The Court concedes, as it must, both that respondent was in “custody” and subject to “interrogation” and that his statement “the gun is over there” was compelled within the meaning of our precedent. See ante, at 654-655. In my view,
II
The court below assumed, without discussion, that the privilege against self-incrimination required that the gun derived from respondent‘s statement also be suppressed, whether or not the State could independently link it to him.2 That conclusion was, in my view, incorrect.
A
Citizens in our society have a deeply rooted social obligation “to give whatever information they may have to aid in law enforcement.” Miranda v. Arizona, 384 U. S., at 478.
The distinction between testimonial and nontestimonial evidence was explored in some detail in Schmerber v. California, 384 U. S. 757 (1966), a decision this Court handed down a week after deciding Miranda. The defendant in Schmerber had argued that the privilege against self-incrimination barred the State from compelling him to submit to a blood test, the results of which would be used to prove his guilt at trial. The State, on the other hand, had urged that the privilege prohibited it only from compelling the accused to make a formal testimonial statement against himself in an official legal proceeding. This Court rejected both positions. It favored an approach that protected the “accused only from being compelled to testify against himself, or otherwise provide the State with evidence of a testimonial or communicative nature.” 384 U. S., at 761. The blood tests were admissible because they were neither testimonial nor communicative in nature. Id., at 765.

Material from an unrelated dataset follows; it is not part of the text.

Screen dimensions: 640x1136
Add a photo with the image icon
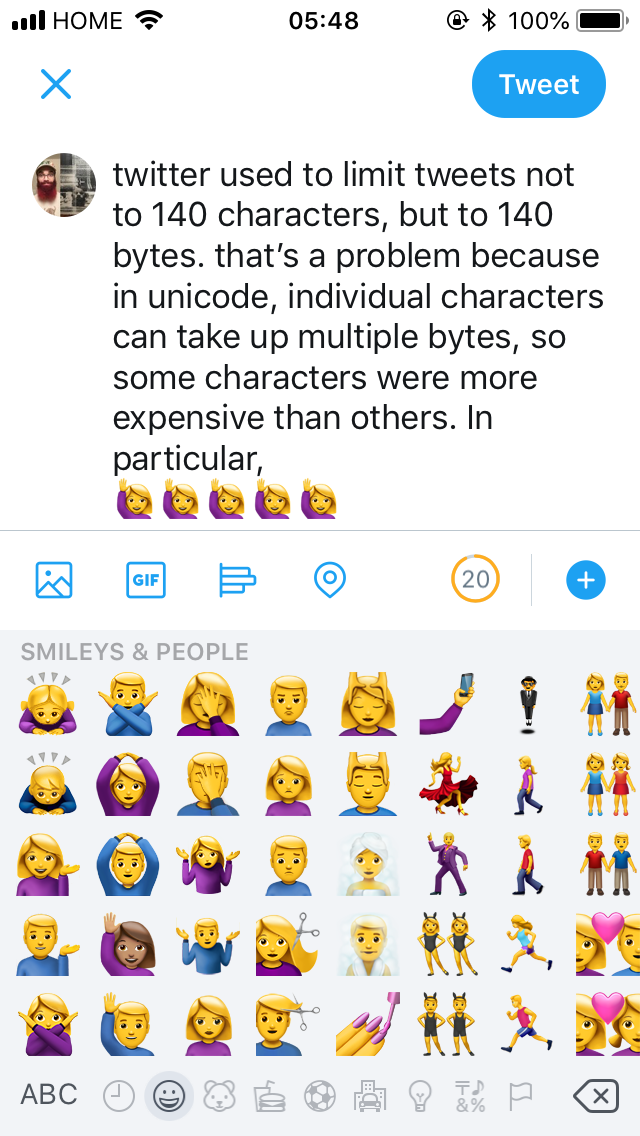[x=54, y=580]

In subsequent decisions, the Court relied on Schmerber in holding the privilege inapplicable to situations where the accused was compelled to stand in a lineup and utter words that allegedly had been spoken by the robber, see United States v. Wade, 388 U. S. 218, 221-223 (1967), to provide handwriting samples, see Gilbert v. California, 388 U. S. 263, 265-266 (1967), and to supply voice exemplars. See United States v. Dionisio, 410 U. S. 1, 5-7 (1973); see also United States v. Mara, 410 U. S. 19, 21-22 (1973). “The distinction which emerged [in these cases], often expressed in different ways, [was] that the privilege is a bar against compelling ‘communications’ or ‘testimony,’ but that compulsion which makes a suspect or accused the source of ‘real or physical evidence’ does not violate it.” Schmerber v. California, supra, at 764.
B
The gun respondent was compelled to supply is clearly evidence of the “real or physical” sort. What makes the question of its admissibility difficult is the fact that, in asking respondent to produce the gun, the police also “compelled” him, in the Miranda sense, to create an incriminating testimonial response. In other words, the case is problematic because police compelled respondent not only to provide the gun but also to admit that he knew where it was and that it was his.

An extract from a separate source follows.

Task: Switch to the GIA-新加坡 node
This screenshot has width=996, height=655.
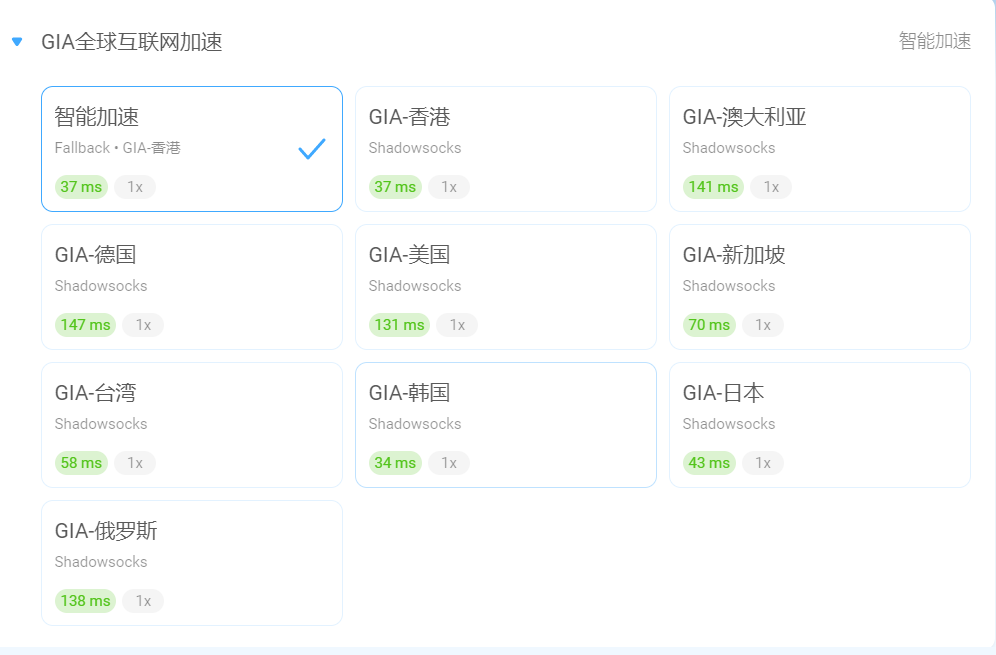Action: (x=819, y=287)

It is settled that Miranda did not itself determine whether physical evidence obtained in this manner would be admissible. See Michigan v. Tucker, 417 U. S., at 445-446, 447, 452, and n. 26. But the Court in Schmerber, with Miranda fresh on its mind, did address the issue. In concluding that the privilege did not require suppression of compelled blood tests, the Court noted:
“This conclusion would not necessarily govern had the State tried to show that the accused had incriminated himself when told that he would have to be tested. Such incriminating evidence may be an unavoidable byproduct of the compulsion to take the test, especially for an individual who fears the extraction or opposes it on religious grounds. If it wishes to compel persons to submit to such attempts to discover evidence, the State may have to forgo the advantage of any testimonial products of administering the test—products which would fall within the privilege.” 384 U. S., at 765, and n. 9 (emphasis in original).
The Court has applied this bifurcated approach in its subsequent cases as well. For example, in United States v. Wade, 388 U. S. 218, 223 (1967), where admission of a lineup identification was approved, the Court emphasized that no question was presented as to the admissibility of anything said or done at the lineup. Likewise, in Michigan v. Tucker, where evidence derived from a technical Miranda violation was admitted, the Court noted that no statement taken without Miranda warnings was being admitted into evidence. See 417 U. S., at 445; cf. California v. Byers, 402 U. S. 424, 431-433 (1971) (opinion of BURGER, C. J.). Thus, based on the distinction first articulated in Schmerber, “a strong analytical argument can be made for an intermediate rule whereby[,] although [the police] cannot require the suspect to speak by punishment or force, the nontestimonial [evidence derived from] speech that is [itself] excludable for failure to comply with the Miranda code could still be used.” H. Friendly, Benchmarks 280 (1967).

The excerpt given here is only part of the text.